We might as well go ahead and admit it: There are moments when it seems as though The Scrapbook and the New York Times inhabit different universes. This happens with increasing frequency—and not just when we confront those blast-furnace editorials or the rank opinionizing in its news columns. The other day we got the feeling reading the Times’s (usually wonderful) food section.
An item appeared there under the headline “An Old-fashioned Route to Butter.” Our admittedly modern route to butter takes us to the local grocery store, where a spectacular exfoliation of options beckons from the dairy case: salted or unsalted, cultured or grass-fed, foreign or domestic, fake or real, in tubs, sticks, or (horrifyingly) a squeezable pouch.
The route the Times takes to butter, on the other hand, travels through time. The item advised readers to buy a hand-powered churn and make their own butter. We were disoriented from the first sentence. “Yes, you can make butter in a food processor . . . ” You can? The thought had never occurred to us. But now that it has, it sounds super messy.
Wrong, says the Times: Churning your own butter by hand “has much more aesthetic appeal.” Really? The churn pictured in the article has no aesthetic appeal; it looks like a Rube Goldberg-style hand crank attached to a mason jar. “Using two quarts of heavy cream,” continues the Times, “one can make more than a pound of golden butter, along with a bonus: several cups of buttermilk.”

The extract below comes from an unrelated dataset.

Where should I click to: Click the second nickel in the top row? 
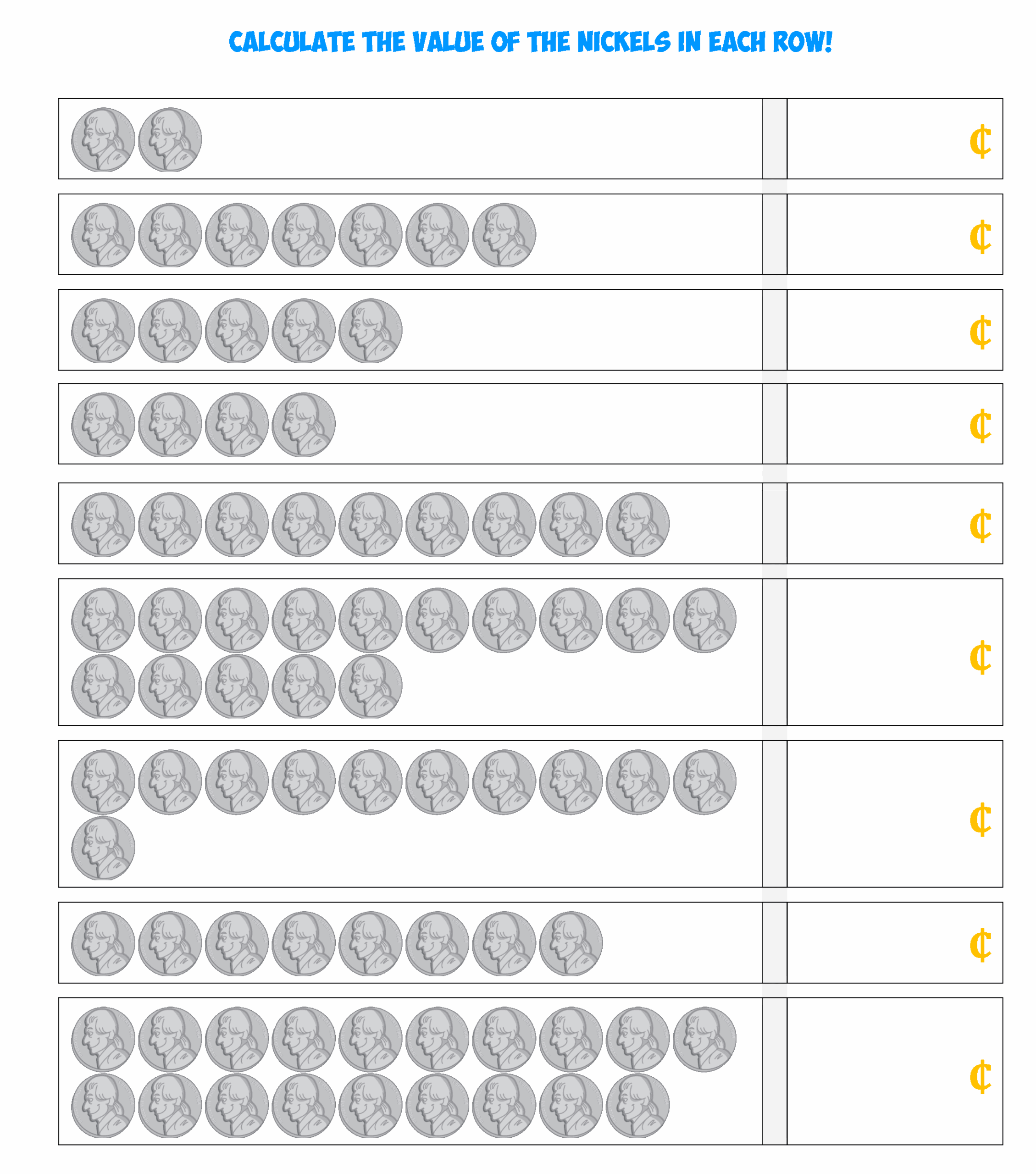[170, 139]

The Scrapbook has led a long life; we’ve been around the block a few times. And never, ever, have we encountered a human being who would consider a single cup of buttermilk, much less several, a “bonus.” Other words come to mind: yucky, revolting, and vomitous are the top three.
“Imagine a weekend morning,” the Times continues cheerfully, “with the family making butter, buttermilk and then the pancakes.” Of course, by then it will be time for lunch, not to mention the inevitable bickering over who will be forced to clean the churn.
The Times is a “progressive” paper, but its lifestyle advice is often retrograde. For centuries, churning butter ranked with milking cows and mucking out barns as an odious domestic chore—a chore, moreover, performed by women. The demise of the churn was a landmark in the liberation of our sisters and daughters and mothers from lives of drudgery. What’s next—telling them to run down to the creek and clean the long johns by beating them on rocks?
And conservatives are supposed to be the ones who want to turn back the clock.